Faut-il conditionner les aides aux entreprises à des hausses de salaires?
Alors que les prix ont encore augmenté de 4,8% en août dernier, les salaires stagnent. Si le Smic a bien été augmenté cinq fois depuis un an et demi, pour une augmentation totale de 8,9%, les bas salaires, eux, n'ont pas forcément suivi. Et de nombreux salariés se retrouvent enfermés dans une "trappe".

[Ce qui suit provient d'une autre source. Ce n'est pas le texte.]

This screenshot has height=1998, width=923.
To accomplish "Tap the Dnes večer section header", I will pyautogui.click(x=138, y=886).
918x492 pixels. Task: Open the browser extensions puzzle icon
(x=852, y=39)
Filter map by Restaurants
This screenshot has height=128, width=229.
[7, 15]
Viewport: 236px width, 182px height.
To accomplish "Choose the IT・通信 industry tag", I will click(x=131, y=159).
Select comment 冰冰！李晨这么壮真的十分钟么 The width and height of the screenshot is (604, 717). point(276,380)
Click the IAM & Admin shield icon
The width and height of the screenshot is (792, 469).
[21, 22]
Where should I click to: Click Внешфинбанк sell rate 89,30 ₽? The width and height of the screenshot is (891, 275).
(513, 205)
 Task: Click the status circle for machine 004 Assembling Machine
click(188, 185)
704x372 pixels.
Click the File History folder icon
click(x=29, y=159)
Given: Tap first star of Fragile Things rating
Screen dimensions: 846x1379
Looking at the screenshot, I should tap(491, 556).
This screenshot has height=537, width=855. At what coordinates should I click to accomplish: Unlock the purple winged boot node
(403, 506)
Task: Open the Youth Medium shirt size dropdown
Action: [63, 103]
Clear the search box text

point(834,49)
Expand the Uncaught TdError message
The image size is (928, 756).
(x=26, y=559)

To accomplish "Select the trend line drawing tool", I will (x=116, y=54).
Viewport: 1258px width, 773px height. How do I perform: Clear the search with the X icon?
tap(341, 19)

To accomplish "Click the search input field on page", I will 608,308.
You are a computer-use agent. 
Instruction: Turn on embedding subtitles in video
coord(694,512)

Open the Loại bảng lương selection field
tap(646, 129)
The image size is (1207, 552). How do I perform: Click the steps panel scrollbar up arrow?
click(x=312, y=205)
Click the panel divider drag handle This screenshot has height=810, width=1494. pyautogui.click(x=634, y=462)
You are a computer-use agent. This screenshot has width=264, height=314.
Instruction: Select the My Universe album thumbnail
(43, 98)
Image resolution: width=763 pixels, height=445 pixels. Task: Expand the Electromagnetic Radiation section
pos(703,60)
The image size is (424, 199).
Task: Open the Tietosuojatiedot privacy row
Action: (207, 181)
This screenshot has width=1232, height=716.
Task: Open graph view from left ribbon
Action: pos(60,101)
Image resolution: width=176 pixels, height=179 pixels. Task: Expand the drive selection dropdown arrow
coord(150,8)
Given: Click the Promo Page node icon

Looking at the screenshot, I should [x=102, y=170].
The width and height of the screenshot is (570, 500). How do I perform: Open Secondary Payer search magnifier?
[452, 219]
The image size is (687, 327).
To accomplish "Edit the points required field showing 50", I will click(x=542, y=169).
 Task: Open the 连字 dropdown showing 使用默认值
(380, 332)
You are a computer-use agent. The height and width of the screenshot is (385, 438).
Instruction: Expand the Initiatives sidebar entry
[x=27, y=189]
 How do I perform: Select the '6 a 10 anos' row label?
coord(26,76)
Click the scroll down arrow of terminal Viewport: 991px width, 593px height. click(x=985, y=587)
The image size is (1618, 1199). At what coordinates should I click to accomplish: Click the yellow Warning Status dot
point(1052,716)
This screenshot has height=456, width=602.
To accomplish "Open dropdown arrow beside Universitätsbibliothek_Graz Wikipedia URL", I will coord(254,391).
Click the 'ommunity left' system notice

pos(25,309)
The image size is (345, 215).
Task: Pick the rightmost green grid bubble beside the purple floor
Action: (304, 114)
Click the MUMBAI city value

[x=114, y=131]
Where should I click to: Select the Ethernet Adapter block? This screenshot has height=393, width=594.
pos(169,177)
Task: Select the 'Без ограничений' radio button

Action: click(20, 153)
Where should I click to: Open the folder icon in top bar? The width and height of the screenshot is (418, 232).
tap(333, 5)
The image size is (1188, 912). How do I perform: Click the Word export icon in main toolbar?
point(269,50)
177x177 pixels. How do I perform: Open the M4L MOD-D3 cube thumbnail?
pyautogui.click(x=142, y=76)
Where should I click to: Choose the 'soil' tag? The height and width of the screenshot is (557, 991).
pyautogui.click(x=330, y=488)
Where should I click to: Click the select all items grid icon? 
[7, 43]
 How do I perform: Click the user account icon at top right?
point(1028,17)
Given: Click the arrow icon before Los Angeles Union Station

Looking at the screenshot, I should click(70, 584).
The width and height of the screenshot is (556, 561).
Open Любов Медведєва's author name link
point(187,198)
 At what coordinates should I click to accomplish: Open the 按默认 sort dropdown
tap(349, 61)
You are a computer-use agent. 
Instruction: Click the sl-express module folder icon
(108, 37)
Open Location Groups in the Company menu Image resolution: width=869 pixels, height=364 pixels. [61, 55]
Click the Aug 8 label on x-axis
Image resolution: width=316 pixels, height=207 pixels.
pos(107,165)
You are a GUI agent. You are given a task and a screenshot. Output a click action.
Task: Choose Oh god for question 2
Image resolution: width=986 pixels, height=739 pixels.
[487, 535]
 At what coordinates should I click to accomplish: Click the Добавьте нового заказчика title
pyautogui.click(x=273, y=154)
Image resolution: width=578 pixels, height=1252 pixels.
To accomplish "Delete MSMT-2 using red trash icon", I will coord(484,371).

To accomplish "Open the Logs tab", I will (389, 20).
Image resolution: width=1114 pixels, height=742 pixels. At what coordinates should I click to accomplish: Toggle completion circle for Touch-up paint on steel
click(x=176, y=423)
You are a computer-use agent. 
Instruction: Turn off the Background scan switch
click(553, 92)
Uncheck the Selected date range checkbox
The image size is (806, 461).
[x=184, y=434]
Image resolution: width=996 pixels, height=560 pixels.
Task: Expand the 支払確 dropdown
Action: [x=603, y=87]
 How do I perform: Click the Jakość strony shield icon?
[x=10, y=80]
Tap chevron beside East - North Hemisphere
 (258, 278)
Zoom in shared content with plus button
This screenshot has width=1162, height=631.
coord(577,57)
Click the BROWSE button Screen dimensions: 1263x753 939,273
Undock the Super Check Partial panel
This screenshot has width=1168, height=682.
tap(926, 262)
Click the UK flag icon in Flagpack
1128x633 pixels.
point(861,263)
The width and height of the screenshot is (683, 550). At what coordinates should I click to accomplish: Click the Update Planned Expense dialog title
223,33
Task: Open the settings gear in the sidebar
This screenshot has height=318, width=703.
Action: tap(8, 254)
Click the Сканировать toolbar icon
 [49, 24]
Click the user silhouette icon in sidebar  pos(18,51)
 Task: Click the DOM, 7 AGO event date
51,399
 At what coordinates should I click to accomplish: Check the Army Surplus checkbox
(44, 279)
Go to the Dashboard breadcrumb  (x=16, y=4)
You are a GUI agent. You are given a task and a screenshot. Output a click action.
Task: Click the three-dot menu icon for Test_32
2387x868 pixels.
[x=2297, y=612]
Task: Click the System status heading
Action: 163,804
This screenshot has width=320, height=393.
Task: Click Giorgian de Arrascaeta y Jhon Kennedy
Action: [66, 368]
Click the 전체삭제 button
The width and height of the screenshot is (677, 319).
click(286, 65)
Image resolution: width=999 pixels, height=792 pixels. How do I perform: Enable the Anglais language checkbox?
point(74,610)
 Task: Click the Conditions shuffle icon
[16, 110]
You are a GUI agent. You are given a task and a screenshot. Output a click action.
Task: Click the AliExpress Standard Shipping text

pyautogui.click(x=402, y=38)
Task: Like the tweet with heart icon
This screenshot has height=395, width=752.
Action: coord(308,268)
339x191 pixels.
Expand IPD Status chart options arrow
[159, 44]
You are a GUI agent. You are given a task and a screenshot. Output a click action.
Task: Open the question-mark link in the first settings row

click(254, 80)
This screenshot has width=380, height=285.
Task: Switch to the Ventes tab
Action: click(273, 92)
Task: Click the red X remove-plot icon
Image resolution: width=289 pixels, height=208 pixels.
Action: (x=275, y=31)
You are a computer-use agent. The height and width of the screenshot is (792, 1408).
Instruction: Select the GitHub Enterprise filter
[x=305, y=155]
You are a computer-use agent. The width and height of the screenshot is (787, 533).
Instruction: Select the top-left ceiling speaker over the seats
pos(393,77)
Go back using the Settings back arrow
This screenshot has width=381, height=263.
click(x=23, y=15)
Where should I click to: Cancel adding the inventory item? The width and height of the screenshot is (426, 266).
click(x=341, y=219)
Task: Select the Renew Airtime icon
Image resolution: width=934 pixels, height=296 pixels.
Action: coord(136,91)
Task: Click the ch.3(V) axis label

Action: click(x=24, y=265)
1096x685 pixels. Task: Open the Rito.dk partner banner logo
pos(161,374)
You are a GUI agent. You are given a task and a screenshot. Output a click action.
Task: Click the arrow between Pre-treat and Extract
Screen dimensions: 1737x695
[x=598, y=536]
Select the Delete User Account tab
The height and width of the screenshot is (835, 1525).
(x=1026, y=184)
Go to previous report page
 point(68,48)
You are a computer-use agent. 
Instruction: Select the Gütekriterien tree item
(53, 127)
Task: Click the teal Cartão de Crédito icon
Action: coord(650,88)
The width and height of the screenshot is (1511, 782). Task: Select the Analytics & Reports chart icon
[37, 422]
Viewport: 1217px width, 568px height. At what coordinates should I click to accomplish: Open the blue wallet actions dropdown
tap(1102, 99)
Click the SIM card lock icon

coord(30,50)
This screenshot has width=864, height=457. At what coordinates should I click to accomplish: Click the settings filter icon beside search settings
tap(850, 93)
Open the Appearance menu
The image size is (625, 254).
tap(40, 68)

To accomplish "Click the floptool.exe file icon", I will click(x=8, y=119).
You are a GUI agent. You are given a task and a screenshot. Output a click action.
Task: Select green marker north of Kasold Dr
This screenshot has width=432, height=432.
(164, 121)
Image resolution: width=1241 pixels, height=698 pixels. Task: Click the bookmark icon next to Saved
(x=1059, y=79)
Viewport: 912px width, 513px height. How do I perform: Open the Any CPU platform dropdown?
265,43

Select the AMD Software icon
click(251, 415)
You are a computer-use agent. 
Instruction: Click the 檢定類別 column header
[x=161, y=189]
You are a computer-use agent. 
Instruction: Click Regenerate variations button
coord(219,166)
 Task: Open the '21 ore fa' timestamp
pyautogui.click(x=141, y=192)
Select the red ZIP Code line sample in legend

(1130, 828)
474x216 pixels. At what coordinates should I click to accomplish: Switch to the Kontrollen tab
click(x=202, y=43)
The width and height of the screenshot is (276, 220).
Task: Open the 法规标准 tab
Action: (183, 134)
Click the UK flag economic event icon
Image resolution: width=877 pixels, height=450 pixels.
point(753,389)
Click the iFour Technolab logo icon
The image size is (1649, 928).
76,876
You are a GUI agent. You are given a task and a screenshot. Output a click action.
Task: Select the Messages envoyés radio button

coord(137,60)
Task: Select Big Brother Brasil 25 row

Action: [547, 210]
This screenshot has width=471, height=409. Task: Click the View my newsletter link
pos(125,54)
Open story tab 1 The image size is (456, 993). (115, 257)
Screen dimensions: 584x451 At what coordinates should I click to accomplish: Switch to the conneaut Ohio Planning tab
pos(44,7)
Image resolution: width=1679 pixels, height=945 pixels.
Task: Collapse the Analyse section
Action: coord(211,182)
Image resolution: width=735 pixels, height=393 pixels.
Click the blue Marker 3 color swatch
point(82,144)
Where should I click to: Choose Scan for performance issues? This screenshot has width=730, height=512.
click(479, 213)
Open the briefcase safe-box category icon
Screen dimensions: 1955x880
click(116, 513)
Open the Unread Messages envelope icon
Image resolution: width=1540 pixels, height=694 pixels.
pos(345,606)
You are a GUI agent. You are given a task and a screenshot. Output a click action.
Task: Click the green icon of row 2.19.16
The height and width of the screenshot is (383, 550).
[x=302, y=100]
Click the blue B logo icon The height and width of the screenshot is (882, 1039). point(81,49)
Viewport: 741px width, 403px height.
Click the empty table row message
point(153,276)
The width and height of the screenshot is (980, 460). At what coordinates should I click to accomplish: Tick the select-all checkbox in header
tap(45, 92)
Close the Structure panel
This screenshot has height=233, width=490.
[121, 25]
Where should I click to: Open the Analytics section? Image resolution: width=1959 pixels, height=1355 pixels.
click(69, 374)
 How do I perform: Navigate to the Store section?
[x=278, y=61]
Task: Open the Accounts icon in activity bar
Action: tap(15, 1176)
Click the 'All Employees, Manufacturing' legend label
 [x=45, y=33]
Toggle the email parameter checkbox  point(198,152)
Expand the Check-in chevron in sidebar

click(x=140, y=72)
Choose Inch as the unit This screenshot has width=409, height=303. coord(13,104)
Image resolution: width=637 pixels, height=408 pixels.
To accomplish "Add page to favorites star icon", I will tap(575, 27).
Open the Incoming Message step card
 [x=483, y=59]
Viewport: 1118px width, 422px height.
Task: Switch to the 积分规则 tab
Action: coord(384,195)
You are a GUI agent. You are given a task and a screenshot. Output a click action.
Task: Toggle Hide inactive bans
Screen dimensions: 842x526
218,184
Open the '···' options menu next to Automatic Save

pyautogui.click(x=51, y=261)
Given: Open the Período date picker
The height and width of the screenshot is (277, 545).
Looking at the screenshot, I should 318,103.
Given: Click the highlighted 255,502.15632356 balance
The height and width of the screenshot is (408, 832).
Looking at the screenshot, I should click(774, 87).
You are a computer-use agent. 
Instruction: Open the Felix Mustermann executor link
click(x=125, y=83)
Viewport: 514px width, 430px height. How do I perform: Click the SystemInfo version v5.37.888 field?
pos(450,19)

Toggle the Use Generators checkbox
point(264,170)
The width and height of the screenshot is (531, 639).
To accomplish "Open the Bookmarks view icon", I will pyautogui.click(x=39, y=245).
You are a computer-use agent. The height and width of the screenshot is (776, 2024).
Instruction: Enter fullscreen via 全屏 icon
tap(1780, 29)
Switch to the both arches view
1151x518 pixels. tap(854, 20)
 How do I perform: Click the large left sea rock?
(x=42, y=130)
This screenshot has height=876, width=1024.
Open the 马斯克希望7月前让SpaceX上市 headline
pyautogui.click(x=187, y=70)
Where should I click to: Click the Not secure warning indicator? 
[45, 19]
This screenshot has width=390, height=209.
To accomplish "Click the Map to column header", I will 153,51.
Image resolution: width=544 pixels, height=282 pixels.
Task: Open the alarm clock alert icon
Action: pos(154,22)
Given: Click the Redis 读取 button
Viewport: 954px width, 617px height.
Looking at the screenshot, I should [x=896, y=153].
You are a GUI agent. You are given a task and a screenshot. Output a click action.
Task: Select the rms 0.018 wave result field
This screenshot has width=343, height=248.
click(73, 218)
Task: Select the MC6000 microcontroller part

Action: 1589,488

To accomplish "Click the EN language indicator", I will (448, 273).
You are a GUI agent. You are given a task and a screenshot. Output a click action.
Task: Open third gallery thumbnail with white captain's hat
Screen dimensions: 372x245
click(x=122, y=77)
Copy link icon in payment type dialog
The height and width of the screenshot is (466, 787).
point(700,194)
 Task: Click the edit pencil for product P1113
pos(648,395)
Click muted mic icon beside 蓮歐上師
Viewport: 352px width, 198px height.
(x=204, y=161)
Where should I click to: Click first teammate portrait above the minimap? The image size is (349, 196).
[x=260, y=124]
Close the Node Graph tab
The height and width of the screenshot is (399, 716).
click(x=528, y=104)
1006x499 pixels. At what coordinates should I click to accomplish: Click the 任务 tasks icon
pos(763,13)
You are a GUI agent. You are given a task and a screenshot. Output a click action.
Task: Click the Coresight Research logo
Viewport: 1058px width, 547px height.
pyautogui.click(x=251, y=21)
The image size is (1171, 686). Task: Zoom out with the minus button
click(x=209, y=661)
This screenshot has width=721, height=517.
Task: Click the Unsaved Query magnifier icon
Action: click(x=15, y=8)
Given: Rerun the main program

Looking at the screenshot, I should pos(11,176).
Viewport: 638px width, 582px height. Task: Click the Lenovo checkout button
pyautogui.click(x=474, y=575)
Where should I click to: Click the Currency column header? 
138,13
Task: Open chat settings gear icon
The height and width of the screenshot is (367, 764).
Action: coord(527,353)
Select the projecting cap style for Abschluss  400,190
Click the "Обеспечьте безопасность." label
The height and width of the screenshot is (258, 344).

Pour obliger les entreprises à augmenter leurs employés, la députée Renaissance de Paris Astrid Panosyan-Bouvet plaide pour conditionner les aides de l'Etat à des "bonnes pratiques sociales et salariales" dans les sociétés. "Ce sont plutôt les grandes entreprises qui sont dans le viseur", explique l'élue dans "Charles Matin", ce mercredi sur RMC et RMC Story, voulant ainsi pousser les entreprises à augmenter les bas salaires.
"Le Smic est un salaire d'entrée mais être smicard à vie ou rester scotché aux mêmes bas salaires, c'est aller à l'encontre de la promesse républicaine. Il y a aussi un tassement des grilles salariales au bas de l'échelle. Car même si vous progressé, vous restez scotché au Smic ou vous avez de faibles progressions malgré les compétences et les expériences acquises", défend Astrid Panosyan-Bouvet.
"Qui va déterminer ce qu'est une bonne pratique salariale?"
Concrètement, si une entreprise embauche un salarié au Smic, il faudrait que son salaire, dans les cinq à dix ans suivants, approche les 1.800-2.000 euros nets par mois, alors que le Smic actuel est de 1383,09 euros nets mensuels.
Voilà pour le principe. Reste maintenant à définir qui sont les bons et les mauvais élèves: "Il y a des entreprises qui n'ont pas de minimas conventionnels inférieurs au Smic, soit très peu d'échelons en-dessous du Smic", explique la députée qui compte cibler davantage les grandes entreprises.
"Qui va déterminer ce qu'est une bonne pratique salariale?", s'interroge de son côté Benoît Serre, vice-président de l'Association nationale des DRH. "Il faut voir ce que fait une entreprise par rapport à ses moyens. C'est la critérisation qui pose problème", souligne-t-il. Augmenter les salaires risque également de "freiner la création d'emplois", assure le DRH.
Baisser les cotisations salariales
Astrid Panosyan-Bouvet compte sur la conférence présidentielle sur les bas salaires prévue dans les prochaines semaines pour mettre le sujet sur le devant de la scène. Et pour permettre ces hausses de salaires, elle plaide pour jouer sur les cotisations salariales, l'écart entre le brut et le net, qui rend les augmentations trop chères pour les entreprises.
Une idée qui plaît aux employeurs. "Travailler sur l'écart brut/net, ça, c'est une réponse", reconnaît Benoît Serre, qui juge la proposition pertinente. Même son de cloche pour Christophe Doré, président de l'union des entreprises de coiffure. Dans son secteur, les premiers échelons de salaires ne sont que quelques euros au-dessus du Smic. Et les professionnels sont également touchés par l'inflation. "Il y a une augmentation de l'énergie, des salaires, de la matière première, donc ça vient impacter énormément les marges des entreprises notamment de coiffure", assure-t-il, expliquant qu'il pourrait augmenter les salaires avec une baisse des charges.
Assez rare pour le remarquer, la proposition de la députée Renaissance a le mérite de convaincre les syndicats. "Il faut que le gouvernement impose aux patrons de réelles négociations salariales et effectivement, s’il y a des aides publiques dans ces entreprises, il faut une contrepartie d’augmentations salariales", assure à RMC Amar Lagha, secrétaire général de la CGT commerce.
Pour parvenir à une solution politique, la députée Astrid Panosyan-Bouvet espère la création d'un groupe transpartisan à l'Assemblée nationale.